The task >>
Please restate word for word the lines of the entries below from the one with "The width and" to the one with "Where should I", inclusive, and leave out every picture.

Records supplied >>
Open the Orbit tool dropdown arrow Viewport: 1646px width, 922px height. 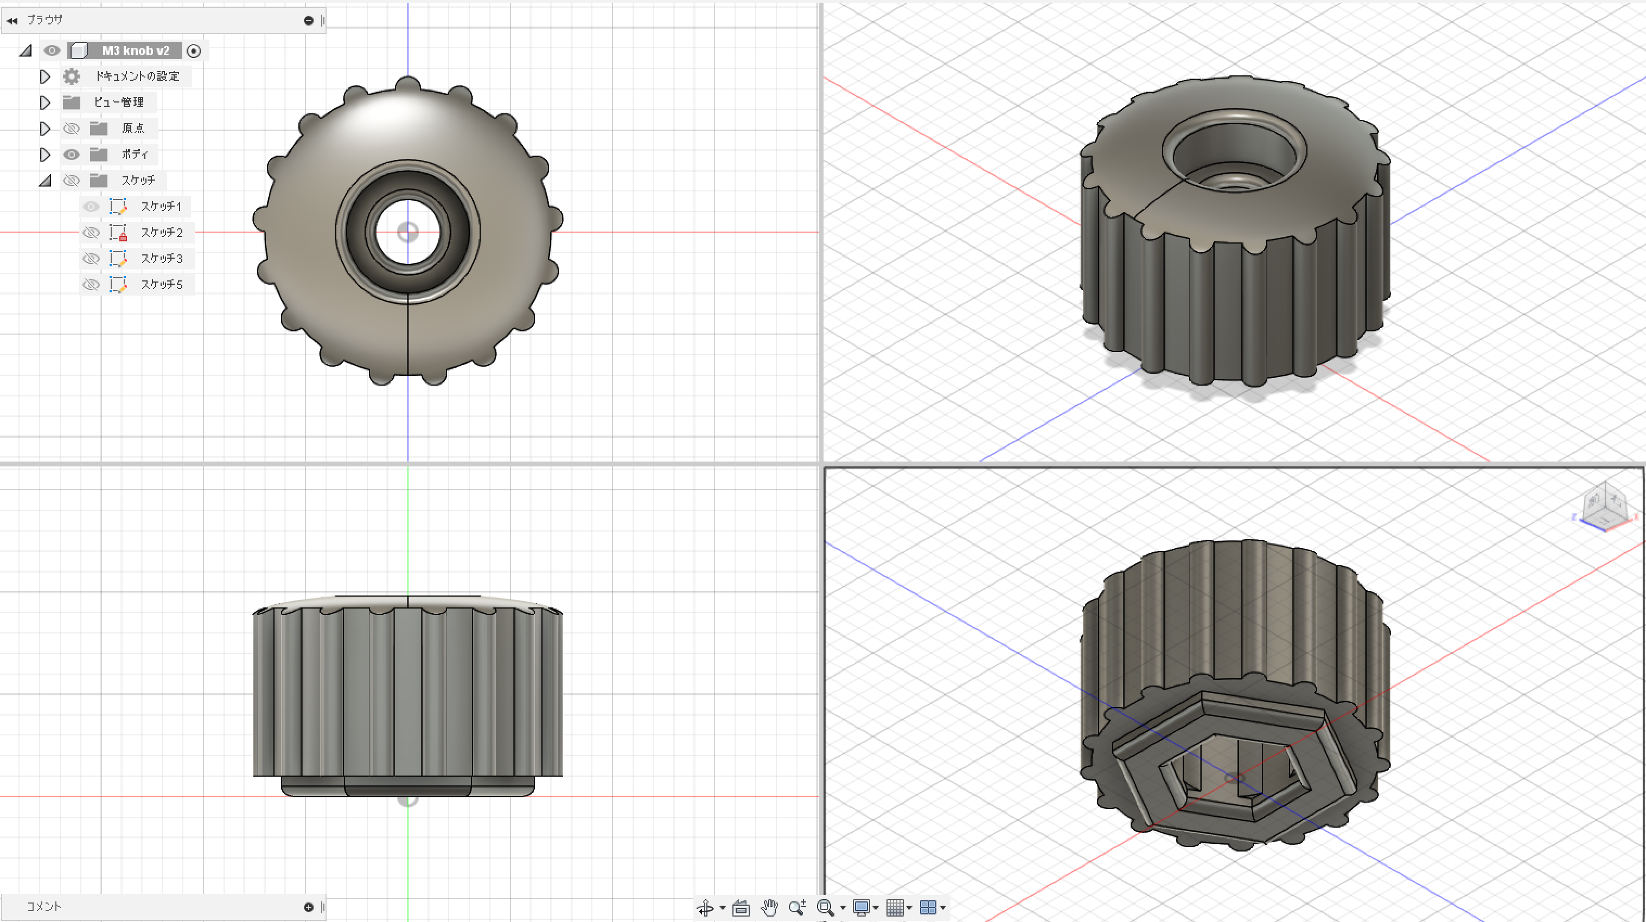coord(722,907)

* * *

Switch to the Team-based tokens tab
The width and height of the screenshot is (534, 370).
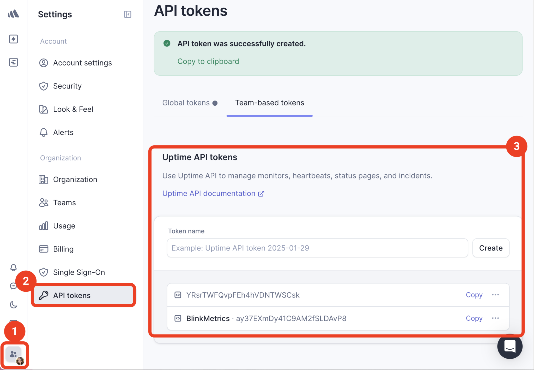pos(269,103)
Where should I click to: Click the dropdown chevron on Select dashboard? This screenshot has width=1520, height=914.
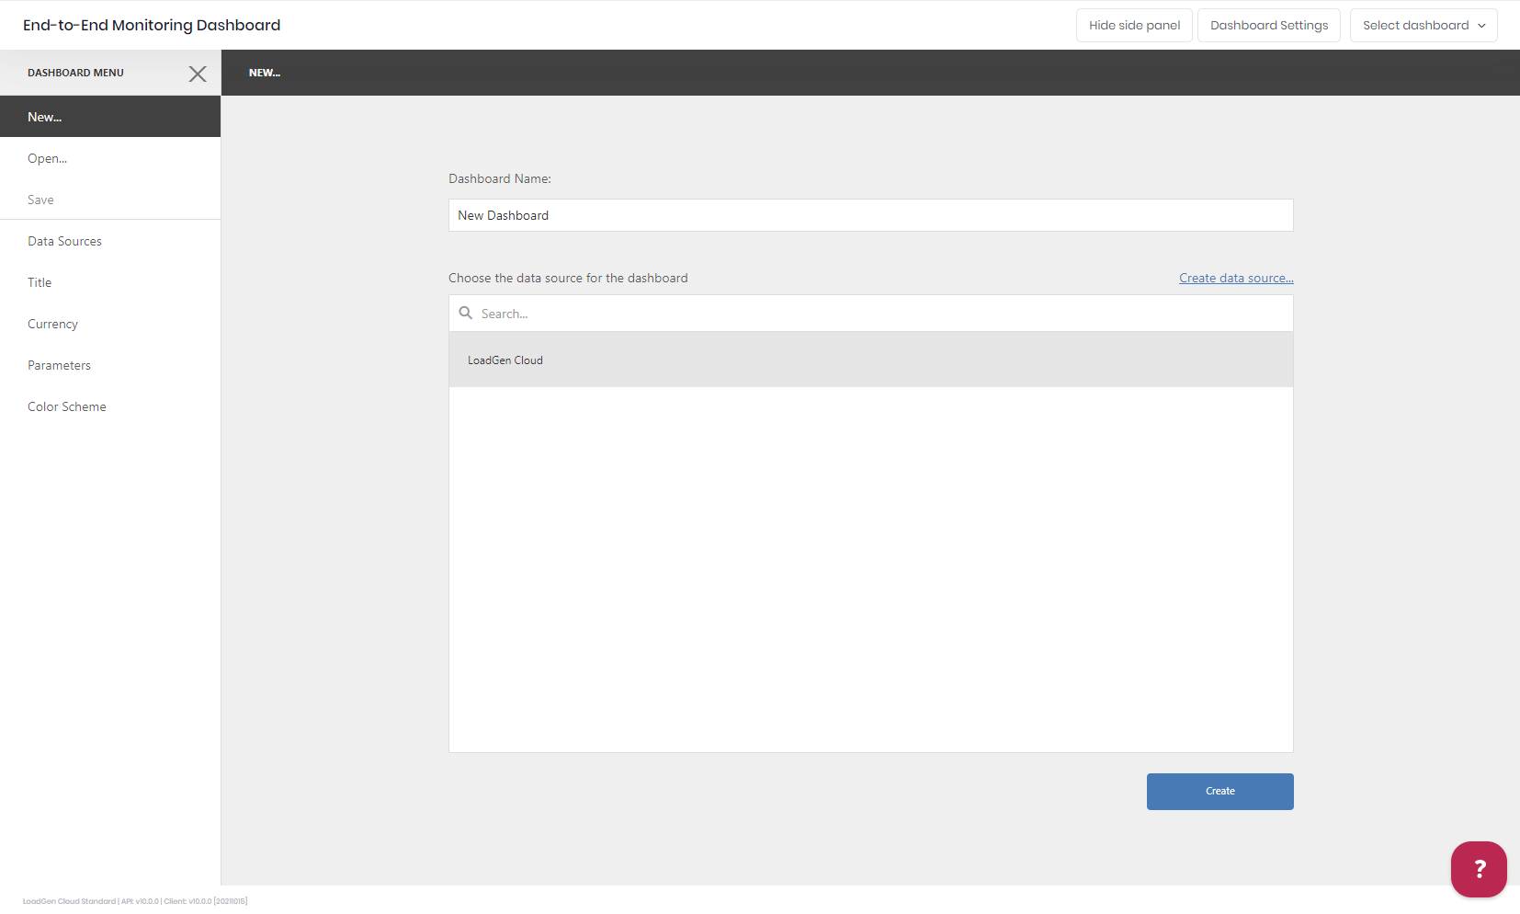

...

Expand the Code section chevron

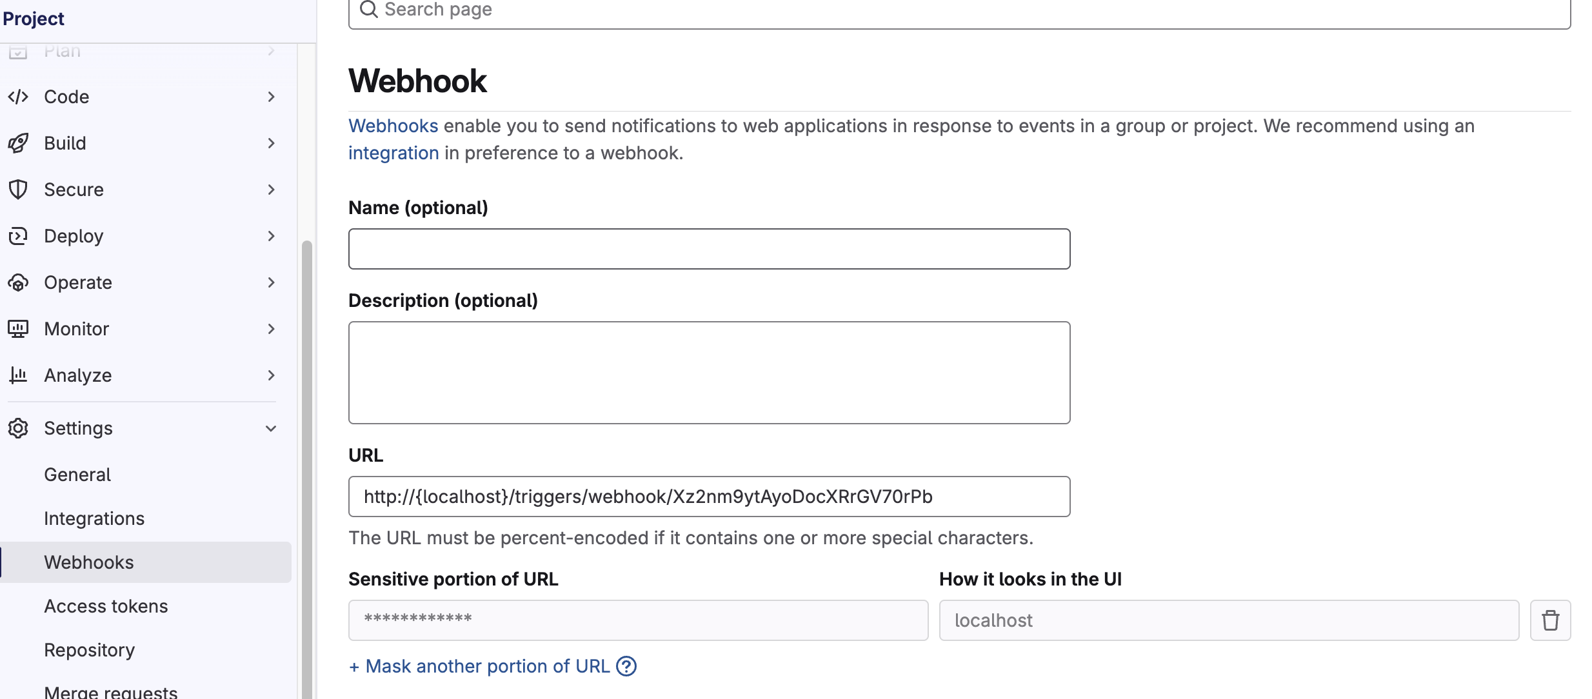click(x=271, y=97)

Response box >>
The width and height of the screenshot is (534, 370).
pos(269,103)
Where should I click to: Click the dropdown chevron on Select dashboard? This screenshot has width=1520, height=914.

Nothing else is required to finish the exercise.